- _Dataset records_:
— START —

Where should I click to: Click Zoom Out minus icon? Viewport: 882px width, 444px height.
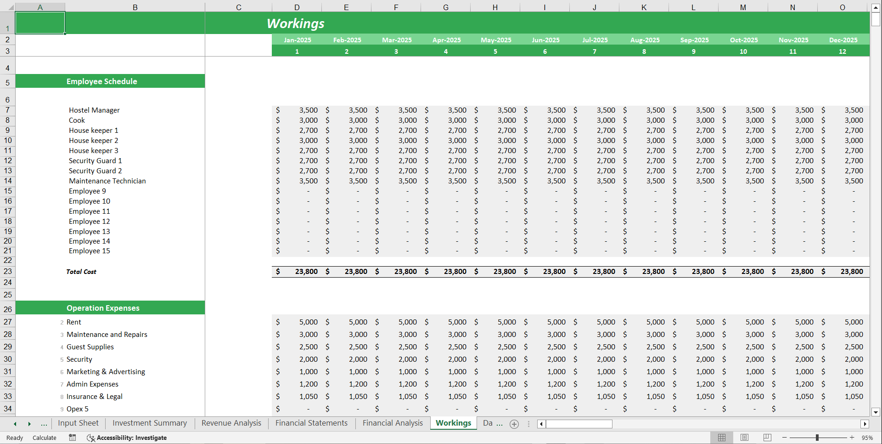[x=785, y=438]
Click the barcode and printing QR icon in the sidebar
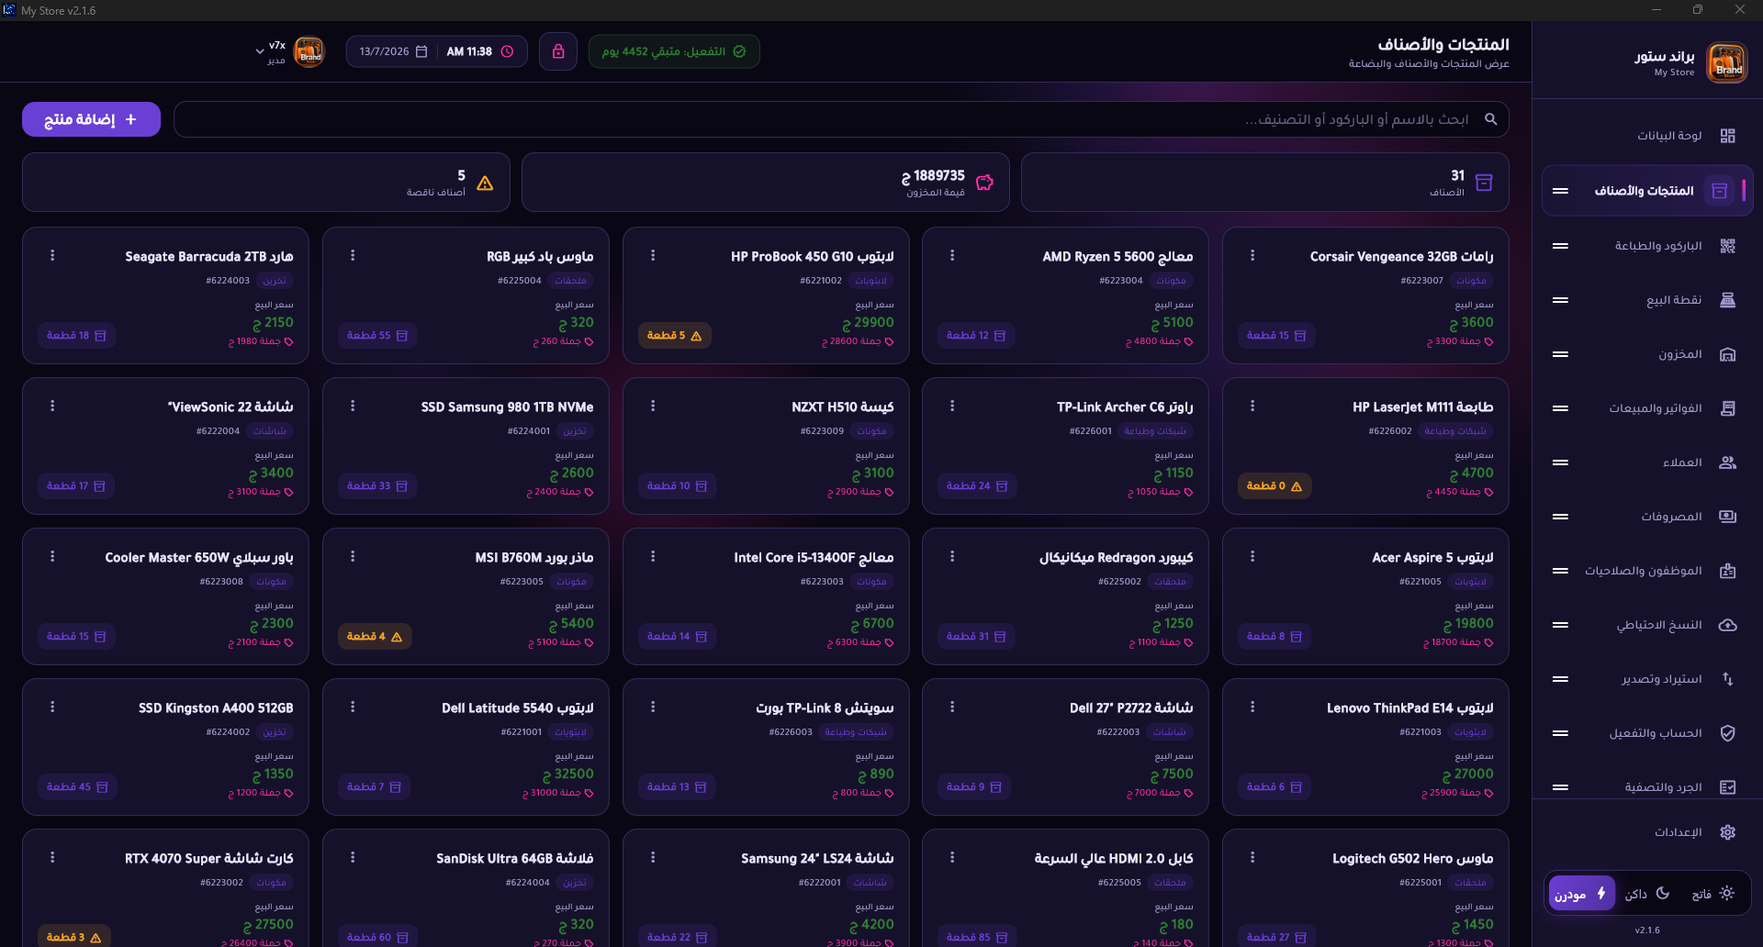The height and width of the screenshot is (947, 1763). pos(1727,246)
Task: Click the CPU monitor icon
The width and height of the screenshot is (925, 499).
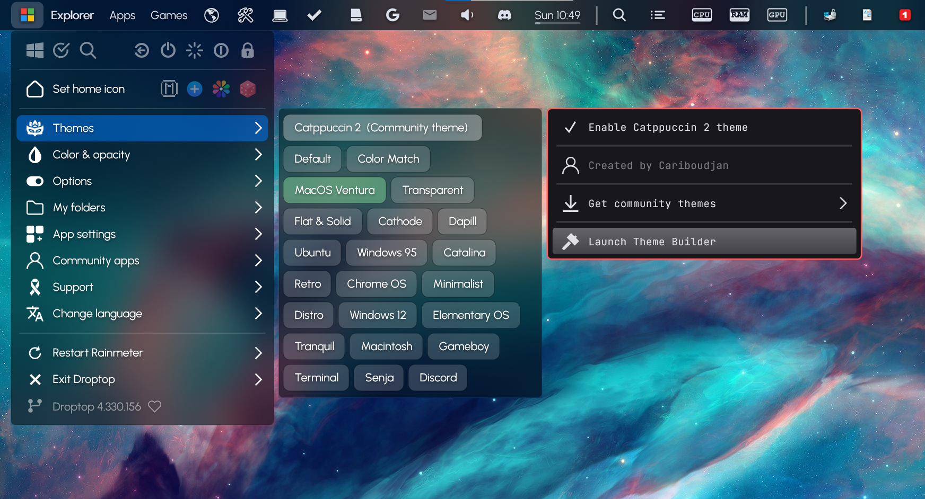Action: coord(701,15)
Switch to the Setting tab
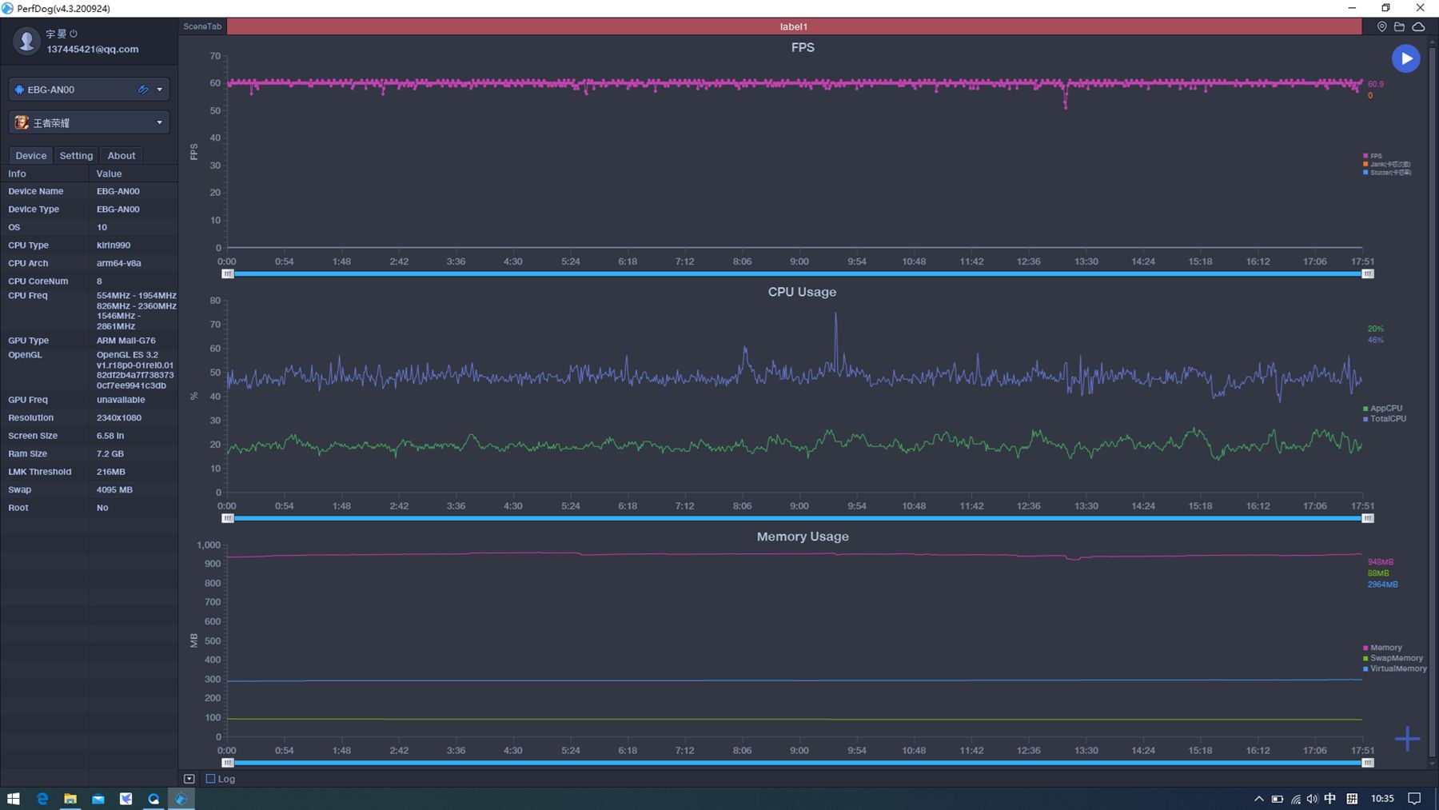1439x810 pixels. tap(76, 156)
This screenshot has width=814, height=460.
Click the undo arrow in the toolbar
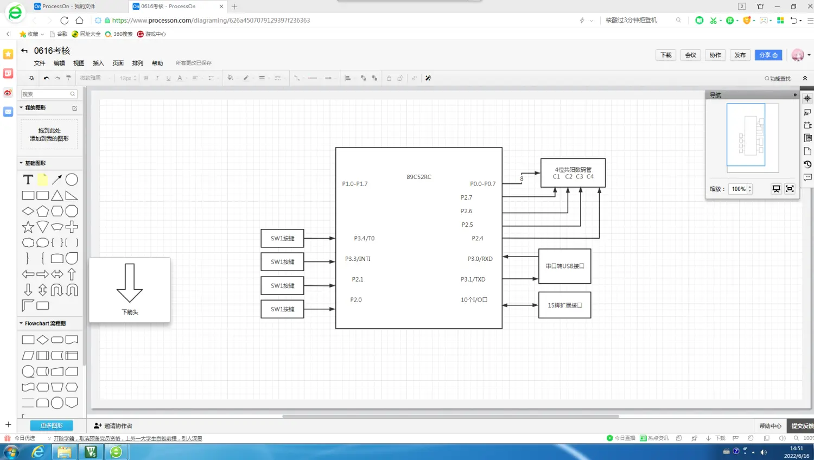tap(46, 78)

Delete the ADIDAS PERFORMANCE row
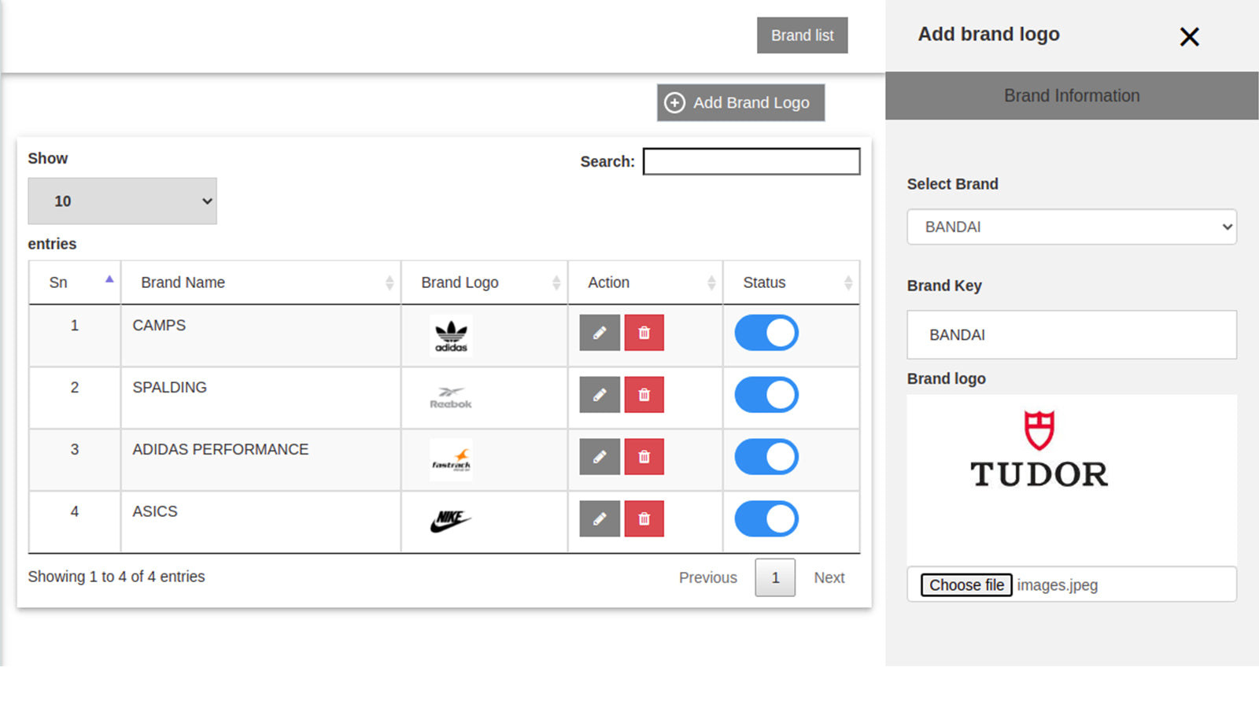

— END —

- _What you will do_: Rewrite the records above as a Markdown table with the columns Row and Text, giving each non-blank line its own numbered row and leaving out the pictures.

- _Exercise output_:
| Row | Text |
|---|---|
| 1 | Where should I click to: Click Zoom Out minus icon? Viewport: 882px width, 444px height. |
| 2 | [x=785, y=438] |
| 3 | Click the barcode and printing QR icon in the sidebar |
| 4 | The height and width of the screenshot is (947, 1763). pos(1727,246) |
| 5 | Task: Click the CPU monitor icon |
| 6 | The width and height of the screenshot is (925, 499). |
| 7 | Action: coord(701,15) |
| 8 | Switch to the Setting tab |
| 9 | 1439x810 pixels. tap(76, 156) |
| 10 | This screenshot has width=814, height=460. |
| 11 | Click the undo arrow in the toolbar |
| 12 | tap(46, 78) |
| 13 | Delete the ADIDAS PERFORMANCE row |